──────── Dataset entries ────────
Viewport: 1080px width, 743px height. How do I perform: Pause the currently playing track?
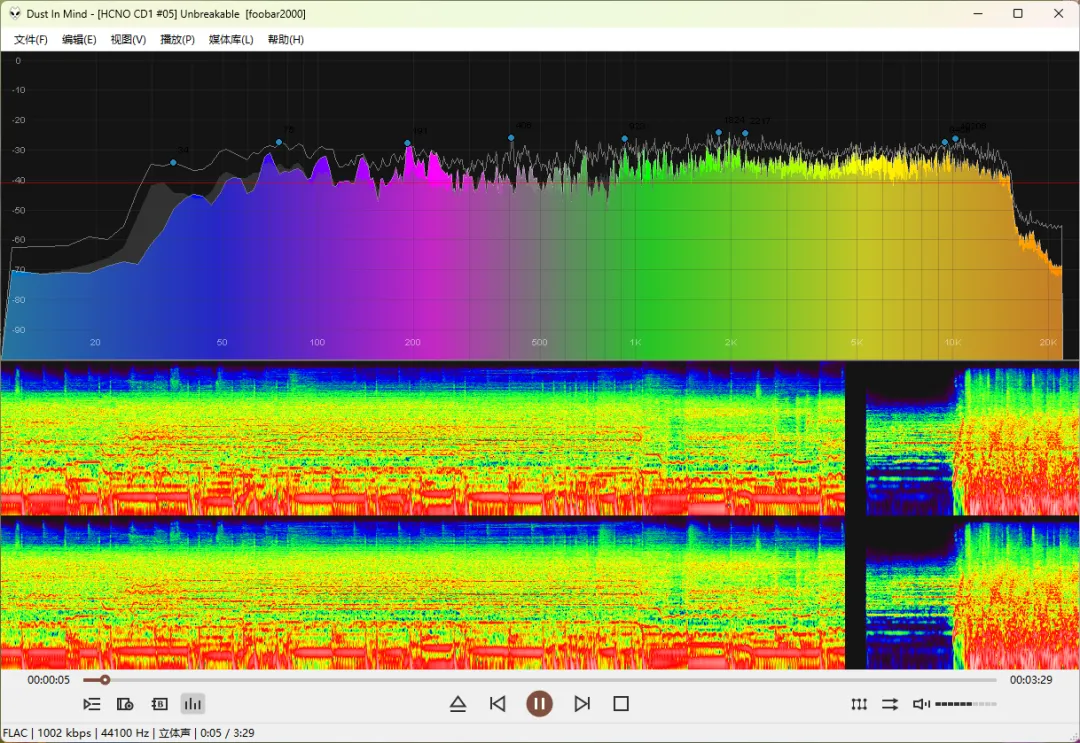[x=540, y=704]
────────
──────── Dataset entries ────────
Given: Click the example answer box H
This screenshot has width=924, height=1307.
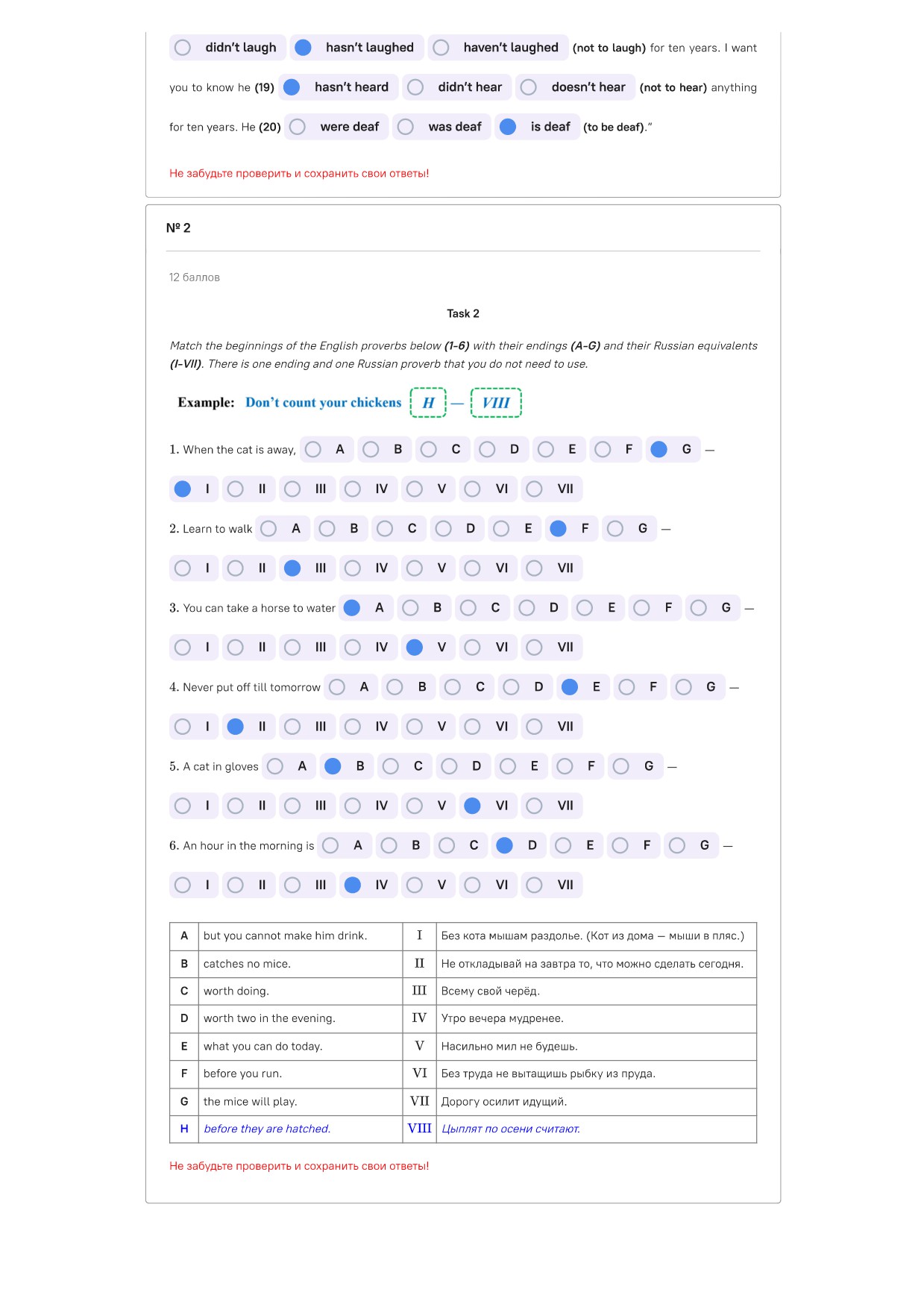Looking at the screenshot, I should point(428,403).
────────
──────── Dataset entries ────────
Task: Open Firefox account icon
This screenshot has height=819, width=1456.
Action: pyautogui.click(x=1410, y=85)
────────
▶ Stated goal: Echo the data from the line with "Task: Open Firefox account icon" up to and including the line with "Action: pyautogui.click(x=1410, y=85)", reproducing each line without any change.

▶ Answer for this exercise:
Task: Open Firefox account icon
This screenshot has height=819, width=1456.
Action: pyautogui.click(x=1410, y=85)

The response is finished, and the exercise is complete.